Advocates were both “defiant and despondent” in the aftermath, left with a sense that there was little hope for progress when it came to slowing mass displacement in the city. Even though it did pass City Council and ultimately died in state legislature (it needed to pass both because of some Massachusetts law it’s like dungeons and dragons here), I remember sitting in one contentious council hearing and watching my district’s councilor Tim McCarthy contributing nothing and ultimately voting against the act, and thinking, man this mfer has to go.
So I was excited when a 32-year-old public defender named Ricardo Arroyo, from a well-known family in Boston progressive politics, announced he was going to challenge McCarthy in the next election. I think the incumbent saw the writing on the wall because he dropped out, sparking a crowded race this year that ultimately came down to Arroyo and one of McCarthy’s staffers, who basically ran on the status quo.

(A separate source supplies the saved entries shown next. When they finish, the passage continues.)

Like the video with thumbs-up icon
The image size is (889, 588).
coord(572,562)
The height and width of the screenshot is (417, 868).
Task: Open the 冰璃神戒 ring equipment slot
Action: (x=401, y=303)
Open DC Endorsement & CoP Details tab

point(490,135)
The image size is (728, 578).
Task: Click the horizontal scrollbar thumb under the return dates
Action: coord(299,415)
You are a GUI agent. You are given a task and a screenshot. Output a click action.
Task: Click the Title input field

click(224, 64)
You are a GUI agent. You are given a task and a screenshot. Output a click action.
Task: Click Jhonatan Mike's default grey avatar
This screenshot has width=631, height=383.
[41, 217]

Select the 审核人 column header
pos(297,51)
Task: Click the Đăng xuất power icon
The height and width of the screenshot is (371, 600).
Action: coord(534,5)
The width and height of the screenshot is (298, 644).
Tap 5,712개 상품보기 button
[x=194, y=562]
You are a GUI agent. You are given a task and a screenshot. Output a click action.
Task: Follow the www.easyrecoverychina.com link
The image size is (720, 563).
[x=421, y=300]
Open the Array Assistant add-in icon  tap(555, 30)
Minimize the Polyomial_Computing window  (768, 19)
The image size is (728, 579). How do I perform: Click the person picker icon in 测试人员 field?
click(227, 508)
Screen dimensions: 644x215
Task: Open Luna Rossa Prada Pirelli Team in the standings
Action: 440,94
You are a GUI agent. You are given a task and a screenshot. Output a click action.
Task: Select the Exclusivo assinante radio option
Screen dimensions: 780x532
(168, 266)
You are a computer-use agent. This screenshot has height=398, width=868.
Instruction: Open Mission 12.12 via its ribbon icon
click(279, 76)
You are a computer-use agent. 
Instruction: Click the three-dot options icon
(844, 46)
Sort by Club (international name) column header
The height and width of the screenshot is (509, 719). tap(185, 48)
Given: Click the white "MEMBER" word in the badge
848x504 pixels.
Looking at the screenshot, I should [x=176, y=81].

From the time Arroyo threw his hat into the ring, I would run into him around town and chat and he was so nice and you could just tell he had that fire for the job. He came out with a strong platform around justice in housing, the environment, education, and more, and before long he was the front-runner. Lo and behold, after many doors knocked and conversations had, Arroyo won the election by a healthy margin on Tuesday night.
It was a big night for the Boston City Council overall, as for the first time in history, both women and people of color will hold the majority of seats next year, with candidates running on progressive platforms not unlike Arroyo’s. It’s a dramatic shift for a city that has been dominated by white men who haven’t represented the makeup of the city in a long time, and have fallen behind the politics of its residents and even the mayor in many cases. Winning candidates told the Bay State Banner that they’re predicting the new council will take up issues like rent control, housing affordability, transit equity, zoning reform, things that could never get traction in past councils. All of this change swept in on a wave of increased activism in the city during recent years.
But this isn’t a newsletter about Boston politics, exactly, so my point in talking about the election is this—you just never know how things are going to go.
It can be so easy to become depressed or hopeless about whatever issue it is you’re working on or following in the news. This week, for example, the federal government served official notice of intention to withdraw from the Paris Agreement. A report on the agreement also came out the following day, finding that three-quarters of countries in the agreement are falling far short of their commitments. That piece of diplomacy, on which so much of people’s hopes around climate action hung, is feeling increasingly like a failure.
But these things happening in local politics all over the country and even in the national climate debate are a reminder that change can accelerate at speeds you would never have imagined and far larger opportunities can open up than previous failures would have suggested. Historian John D’Emilio describes progress as moving in ebbs and flows, alternating cycles of “creeping and leaping.” It feels like we’re in a leaping period right now.
And who knows tomorrow something totally messed will happen these things are chaotic and non-linear after all. But I think back to just two years ago, and how hopeless it felt after the Jim Brooks Act failed, and then fast-forward to Tuesday, how it felt like an entirely new landscape. Watching an exciting political newcomer take the stage (amazingly, to Jay Rock’s WIN) to make Boston history, in front of a crowd as diverse and full of hope as the city is right now.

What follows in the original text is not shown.